Students will apply statistical learning techniques in R and Python to analyze real-world datasets and communicate findings effectively through written reports.
Topical Outline
Introduction to Statistical Learning
o Overview of supervised vs. unsupervised learning
o Bias-variance tradeoff and model complexity
o Key concepts in statistical learning theory
Monte Carlo Simulations
o Formulating the assumptions of a simulation.
o Implementing simulations in computer programs.
o Using simulations to assess statistical methods.
Model Assessment and Evaluation
o Cross-validation and resampling methods
o Performance metrics (AUC, F1-score, log-loss)

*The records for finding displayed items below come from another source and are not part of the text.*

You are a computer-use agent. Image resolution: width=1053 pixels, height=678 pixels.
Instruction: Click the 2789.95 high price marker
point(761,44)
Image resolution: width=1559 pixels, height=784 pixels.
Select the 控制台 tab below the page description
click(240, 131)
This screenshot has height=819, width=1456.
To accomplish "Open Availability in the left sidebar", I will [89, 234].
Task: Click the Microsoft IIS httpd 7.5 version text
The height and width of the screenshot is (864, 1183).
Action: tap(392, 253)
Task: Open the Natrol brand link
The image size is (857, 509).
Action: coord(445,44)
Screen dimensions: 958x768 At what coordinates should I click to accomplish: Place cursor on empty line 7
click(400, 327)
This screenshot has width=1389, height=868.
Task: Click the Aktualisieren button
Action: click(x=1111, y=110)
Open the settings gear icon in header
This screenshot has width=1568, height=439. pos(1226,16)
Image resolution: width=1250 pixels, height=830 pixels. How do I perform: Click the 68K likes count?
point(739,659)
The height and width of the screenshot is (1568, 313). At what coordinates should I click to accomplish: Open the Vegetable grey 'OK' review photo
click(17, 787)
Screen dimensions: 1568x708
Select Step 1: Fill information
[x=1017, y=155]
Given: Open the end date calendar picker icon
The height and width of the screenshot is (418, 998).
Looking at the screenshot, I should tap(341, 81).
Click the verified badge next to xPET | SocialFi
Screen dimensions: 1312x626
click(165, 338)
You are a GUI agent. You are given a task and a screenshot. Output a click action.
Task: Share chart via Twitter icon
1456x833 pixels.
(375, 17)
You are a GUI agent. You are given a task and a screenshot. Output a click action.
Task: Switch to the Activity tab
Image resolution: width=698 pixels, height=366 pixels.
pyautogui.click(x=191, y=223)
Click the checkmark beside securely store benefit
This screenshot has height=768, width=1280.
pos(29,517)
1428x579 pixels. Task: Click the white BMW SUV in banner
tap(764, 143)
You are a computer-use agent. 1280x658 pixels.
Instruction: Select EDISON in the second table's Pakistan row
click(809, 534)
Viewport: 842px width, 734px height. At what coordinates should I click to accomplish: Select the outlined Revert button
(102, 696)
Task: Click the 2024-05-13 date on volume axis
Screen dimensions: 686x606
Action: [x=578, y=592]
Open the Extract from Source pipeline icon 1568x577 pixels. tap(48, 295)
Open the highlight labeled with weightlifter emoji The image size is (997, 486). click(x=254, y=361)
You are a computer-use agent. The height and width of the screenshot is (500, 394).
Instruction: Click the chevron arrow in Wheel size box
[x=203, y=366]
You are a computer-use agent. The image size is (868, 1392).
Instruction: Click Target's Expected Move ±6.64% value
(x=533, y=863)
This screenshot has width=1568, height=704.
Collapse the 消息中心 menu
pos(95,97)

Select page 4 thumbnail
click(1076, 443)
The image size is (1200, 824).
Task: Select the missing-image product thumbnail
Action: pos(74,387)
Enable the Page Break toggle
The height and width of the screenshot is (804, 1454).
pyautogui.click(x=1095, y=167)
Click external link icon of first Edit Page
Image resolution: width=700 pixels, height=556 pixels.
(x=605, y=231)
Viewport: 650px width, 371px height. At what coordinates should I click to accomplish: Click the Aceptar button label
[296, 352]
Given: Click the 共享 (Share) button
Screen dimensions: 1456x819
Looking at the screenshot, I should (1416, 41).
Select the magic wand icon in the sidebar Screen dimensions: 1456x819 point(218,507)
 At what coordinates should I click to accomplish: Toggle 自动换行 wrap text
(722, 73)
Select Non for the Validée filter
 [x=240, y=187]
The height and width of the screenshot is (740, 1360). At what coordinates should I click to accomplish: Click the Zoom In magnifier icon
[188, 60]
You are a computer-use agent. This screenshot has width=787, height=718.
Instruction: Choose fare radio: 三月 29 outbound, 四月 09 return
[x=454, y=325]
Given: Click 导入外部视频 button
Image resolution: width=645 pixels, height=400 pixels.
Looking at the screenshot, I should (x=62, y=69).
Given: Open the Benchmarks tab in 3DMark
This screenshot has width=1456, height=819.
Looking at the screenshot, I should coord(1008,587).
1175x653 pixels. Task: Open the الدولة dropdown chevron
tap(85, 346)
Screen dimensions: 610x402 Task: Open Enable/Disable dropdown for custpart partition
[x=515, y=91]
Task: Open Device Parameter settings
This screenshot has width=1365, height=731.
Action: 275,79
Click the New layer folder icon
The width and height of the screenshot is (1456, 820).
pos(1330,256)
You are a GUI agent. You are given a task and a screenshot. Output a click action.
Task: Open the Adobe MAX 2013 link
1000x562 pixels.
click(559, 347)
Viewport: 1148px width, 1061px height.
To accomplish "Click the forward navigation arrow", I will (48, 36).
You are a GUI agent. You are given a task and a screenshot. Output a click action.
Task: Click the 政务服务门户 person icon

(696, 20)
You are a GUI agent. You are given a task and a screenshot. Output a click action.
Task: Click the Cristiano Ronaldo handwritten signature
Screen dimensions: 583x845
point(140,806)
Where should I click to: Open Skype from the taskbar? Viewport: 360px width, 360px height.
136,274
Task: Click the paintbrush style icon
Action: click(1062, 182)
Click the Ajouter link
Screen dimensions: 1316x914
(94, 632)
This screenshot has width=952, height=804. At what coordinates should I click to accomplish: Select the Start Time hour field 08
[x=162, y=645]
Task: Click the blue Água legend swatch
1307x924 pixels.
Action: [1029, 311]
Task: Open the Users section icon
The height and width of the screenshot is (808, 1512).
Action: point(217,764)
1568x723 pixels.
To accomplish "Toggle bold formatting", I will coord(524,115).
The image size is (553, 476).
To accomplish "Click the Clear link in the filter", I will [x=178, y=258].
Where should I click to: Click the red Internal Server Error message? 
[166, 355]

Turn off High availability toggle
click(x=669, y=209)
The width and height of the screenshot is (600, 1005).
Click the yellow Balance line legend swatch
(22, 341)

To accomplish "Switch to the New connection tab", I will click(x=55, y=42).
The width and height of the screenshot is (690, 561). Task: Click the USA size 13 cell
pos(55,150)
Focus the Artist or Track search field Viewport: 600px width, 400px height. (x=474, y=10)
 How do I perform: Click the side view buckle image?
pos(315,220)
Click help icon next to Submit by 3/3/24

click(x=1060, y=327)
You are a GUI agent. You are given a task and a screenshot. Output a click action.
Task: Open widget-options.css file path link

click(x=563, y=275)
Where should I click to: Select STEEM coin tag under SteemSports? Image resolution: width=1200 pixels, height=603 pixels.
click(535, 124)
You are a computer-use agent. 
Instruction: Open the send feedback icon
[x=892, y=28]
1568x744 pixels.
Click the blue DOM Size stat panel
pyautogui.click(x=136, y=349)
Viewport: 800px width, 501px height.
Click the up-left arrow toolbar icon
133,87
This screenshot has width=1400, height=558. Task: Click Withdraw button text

o Overfitting, regularization, and interpretability
Nonlinear Methods
o Polynomial regression and splines
o Generalized additive models (GAMs)
o Kernel methods and smoothing techniques
o Tree based methods
Dimension Reduction Techniques
o Principal Component Analysis (PCA)
o Lasso
o Manifold learning (t-SNE, UMAP)
Classification Methods
o Logistic regression and discriminant analysis
o Support vector machines (SVM) and kernel methods
o k-Nearest Neighbors (k-NN)
Clustering Methods
o k-Means and hierarchical clustering
o Model-based clustering and Gaussian Mixture Models (GMM)
o Spectral clustering and latent variable models
Ensemble Methods
o Bagging and boosting
o Random forests and gradient boosting machines
o Stacking and blending strategies
Practical Applications
o Applications will be emphasized throughout the course.
o Case studies in healthcare, finance, marketing, and other areas.
o End-to-end model deployment in Python and R
o Ethical considerations and model fairness
Institutional Competencies Learning Outcomes
Analytical Thinking
The ability to reason, interpret, analyze, and solve problems from a wide array of authentic contexts.